-------- Material to process

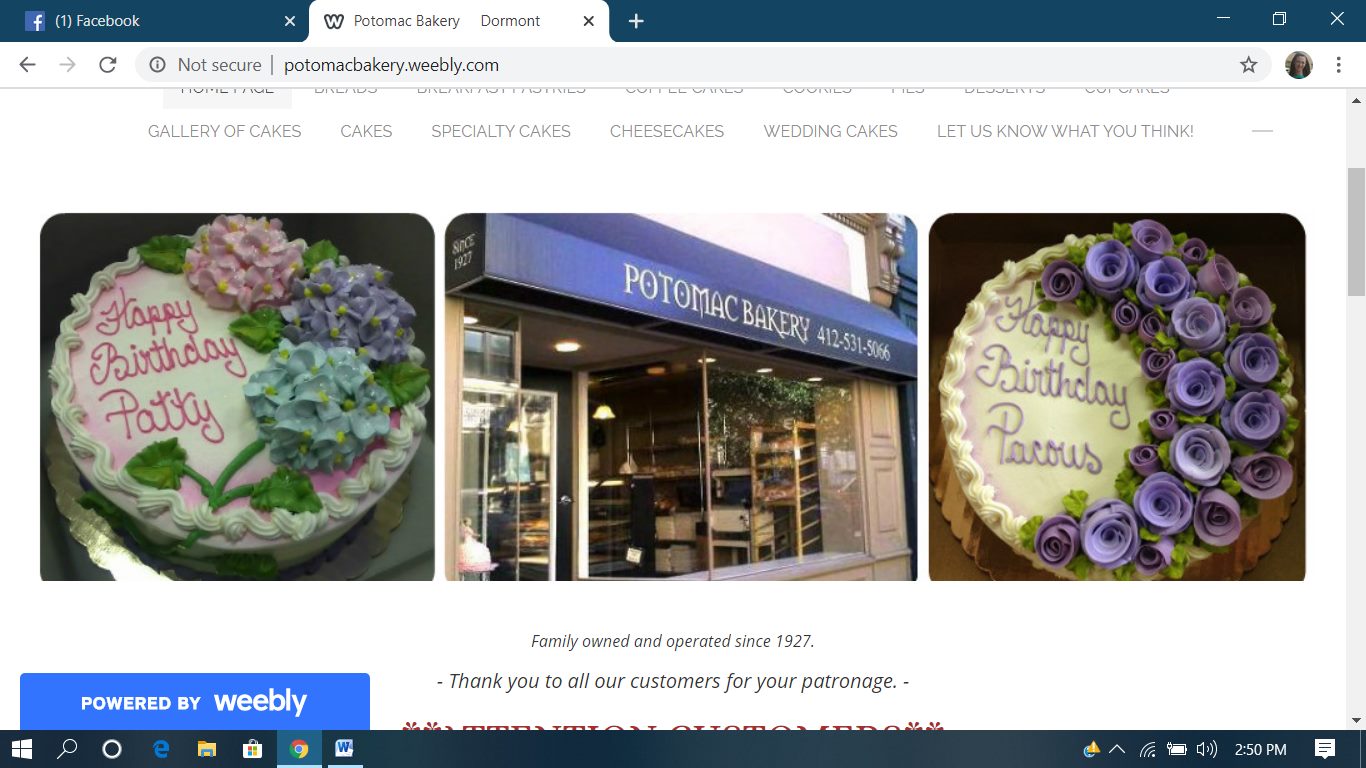Click the Powered by Weebly banner
Image resolution: width=1366 pixels, height=768 pixels.
click(195, 702)

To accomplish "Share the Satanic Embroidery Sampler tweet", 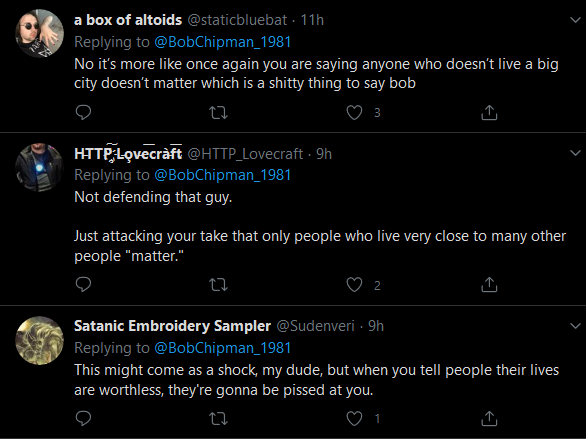I will click(x=489, y=418).
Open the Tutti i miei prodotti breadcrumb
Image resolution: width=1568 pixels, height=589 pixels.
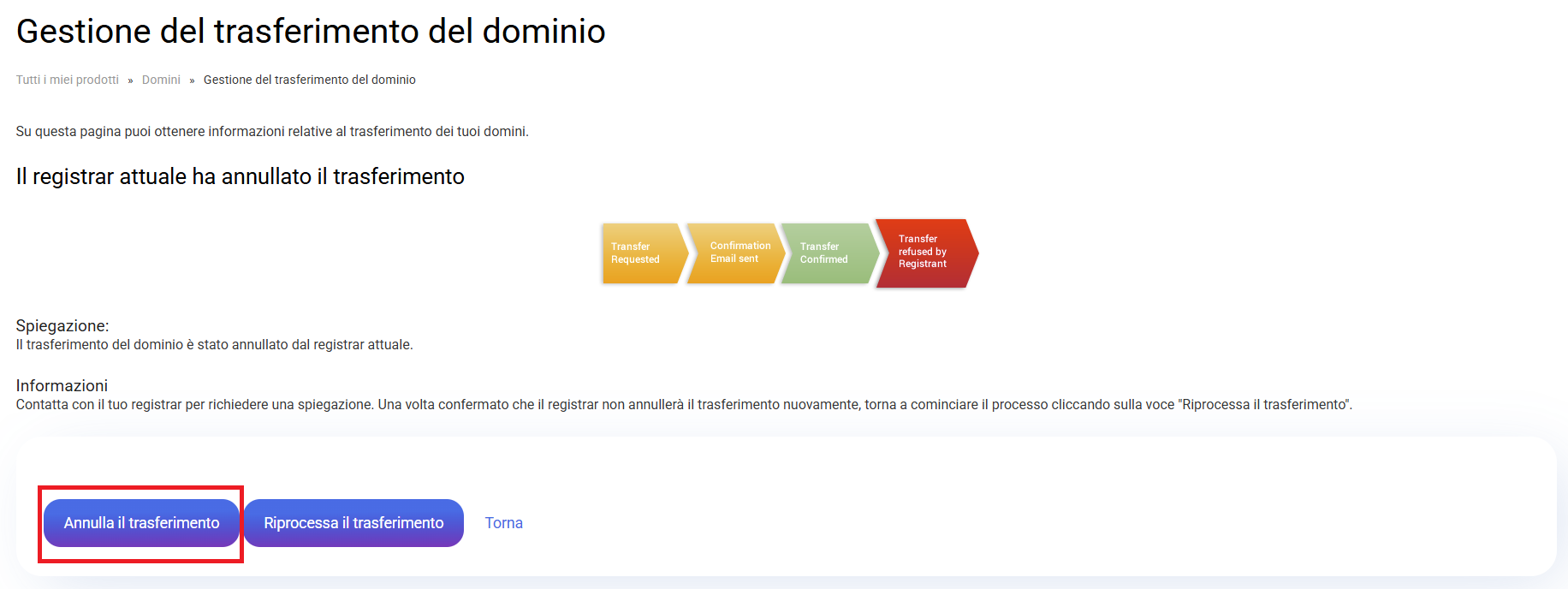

----------------

About this task: Copy exactly the lines from the one containing "Open the Tutti i miei prodotti breadcrumb" through the last line of the records above, including both, and omit every picture.

Response below:
Open the Tutti i miei prodotti breadcrumb
Image resolution: width=1568 pixels, height=589 pixels.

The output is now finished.